WORK TASK:
Copy each line below that has "pixels".

SOURCE DATA:
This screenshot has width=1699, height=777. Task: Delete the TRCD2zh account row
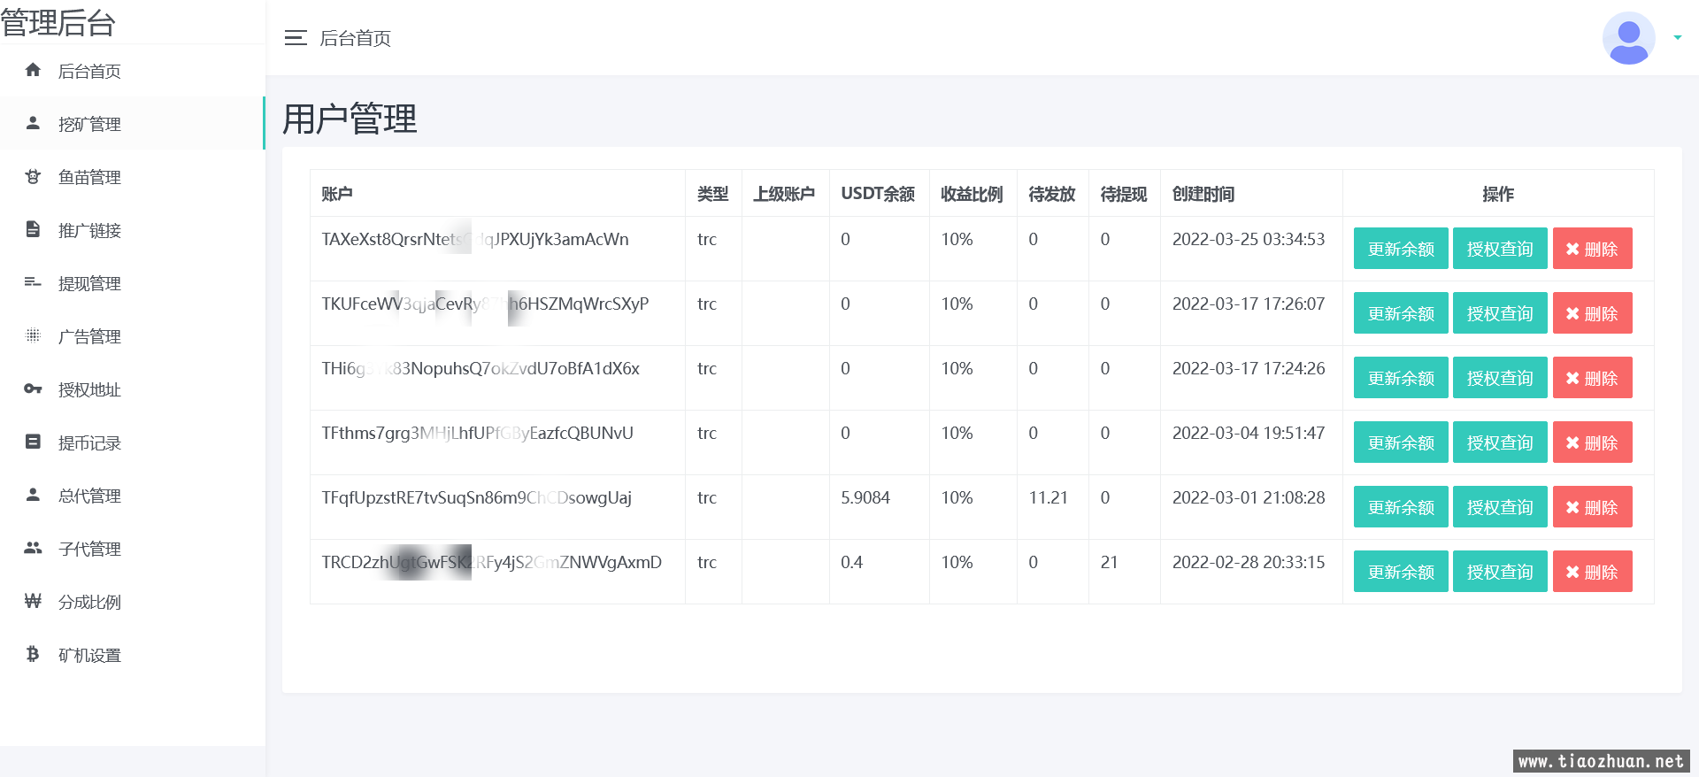[x=1592, y=572]
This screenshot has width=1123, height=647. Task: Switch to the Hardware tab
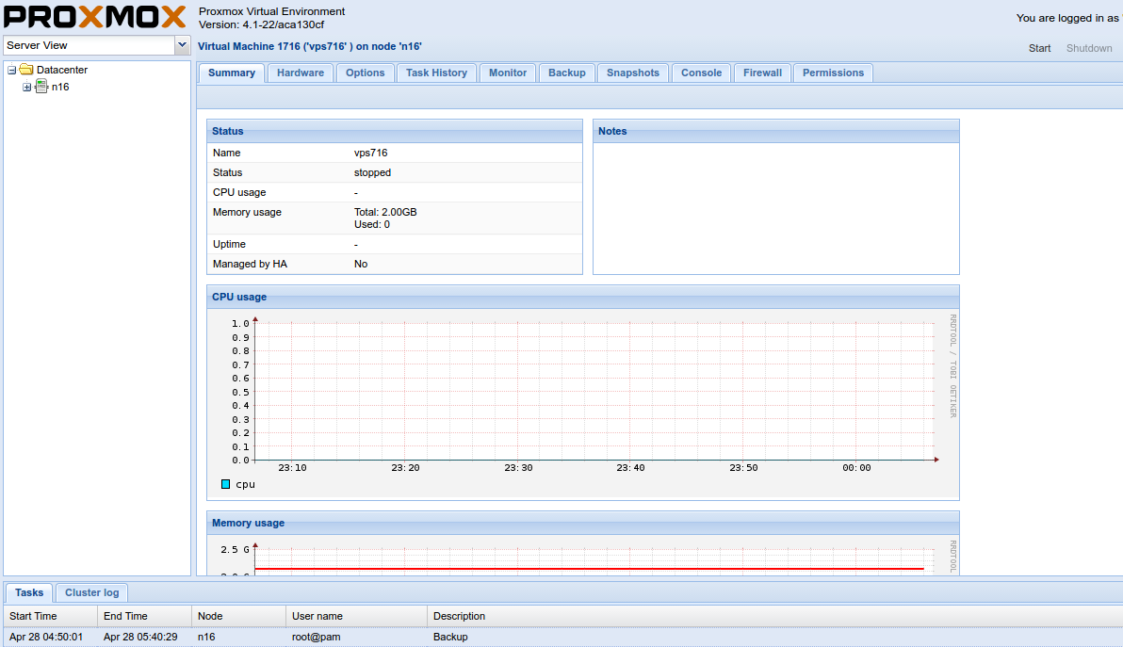coord(301,73)
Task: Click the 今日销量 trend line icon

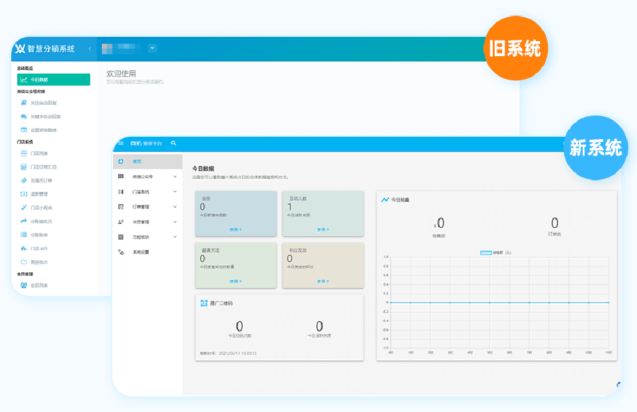Action: coord(385,200)
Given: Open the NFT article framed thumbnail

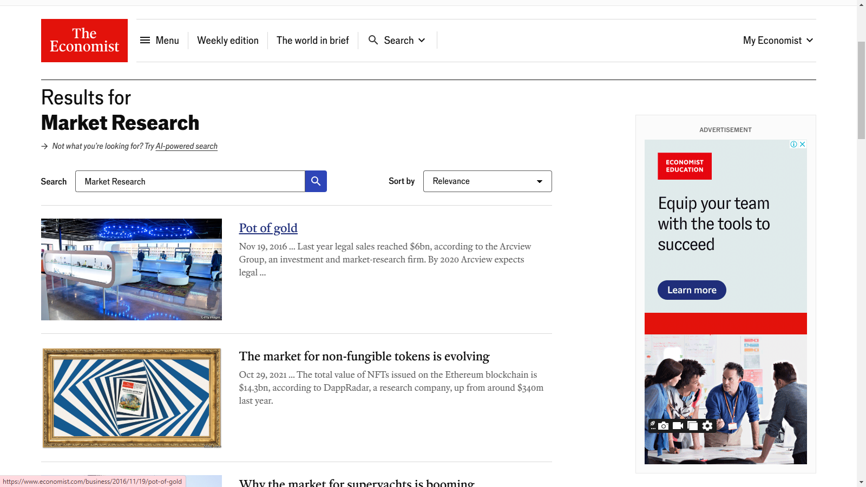Looking at the screenshot, I should pos(132,398).
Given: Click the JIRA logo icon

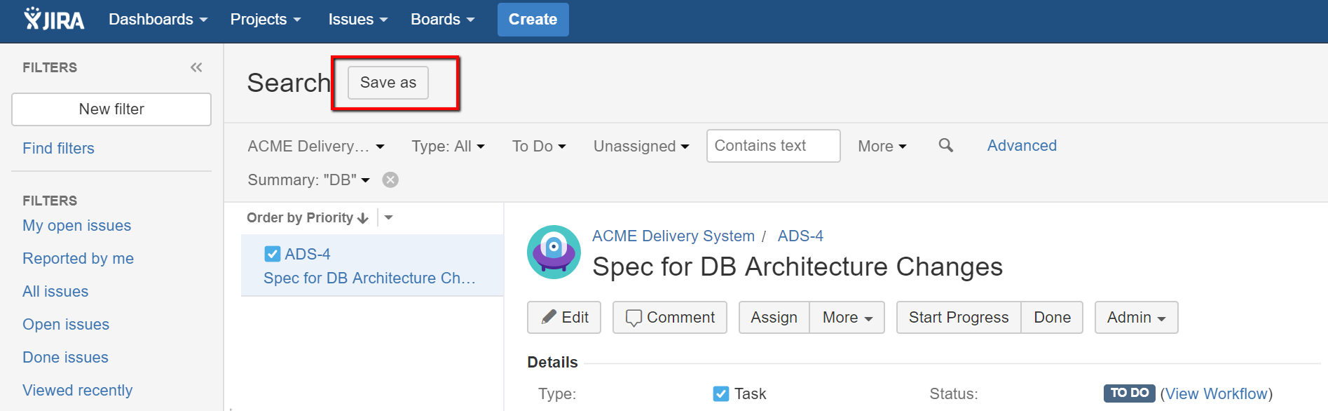Looking at the screenshot, I should coord(54,19).
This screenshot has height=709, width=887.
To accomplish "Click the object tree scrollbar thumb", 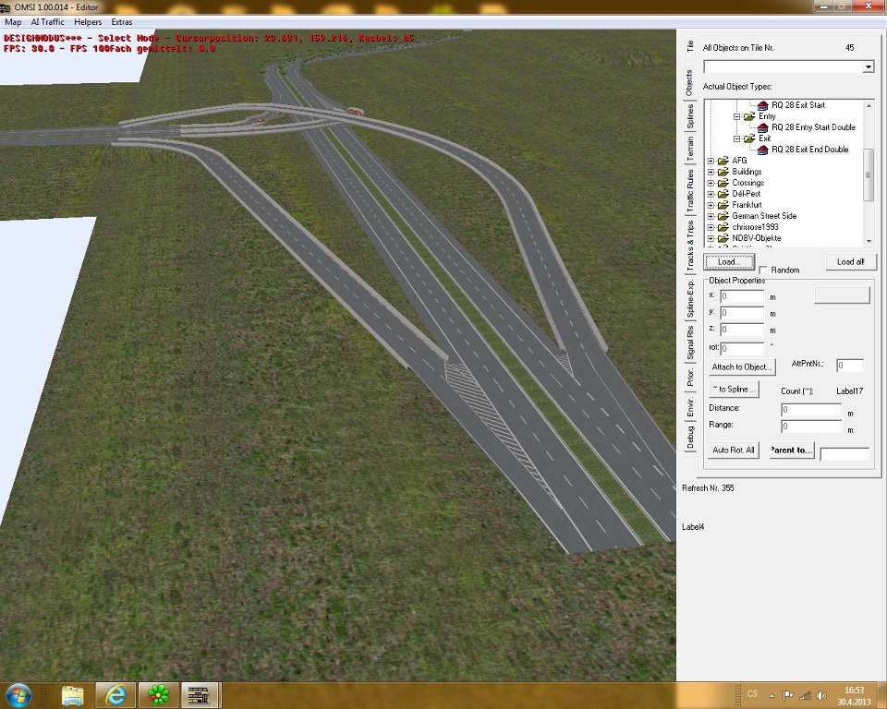I will [868, 175].
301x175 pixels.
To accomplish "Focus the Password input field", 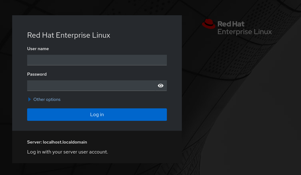I will (92, 86).
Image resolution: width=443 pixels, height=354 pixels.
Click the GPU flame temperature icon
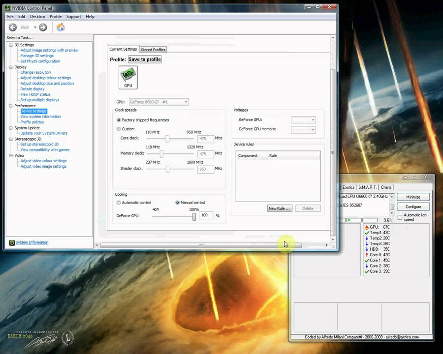pyautogui.click(x=367, y=227)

TASK OUTPUT:
301x175 pixels.
Image resolution: width=443 pixels, height=354 pixels.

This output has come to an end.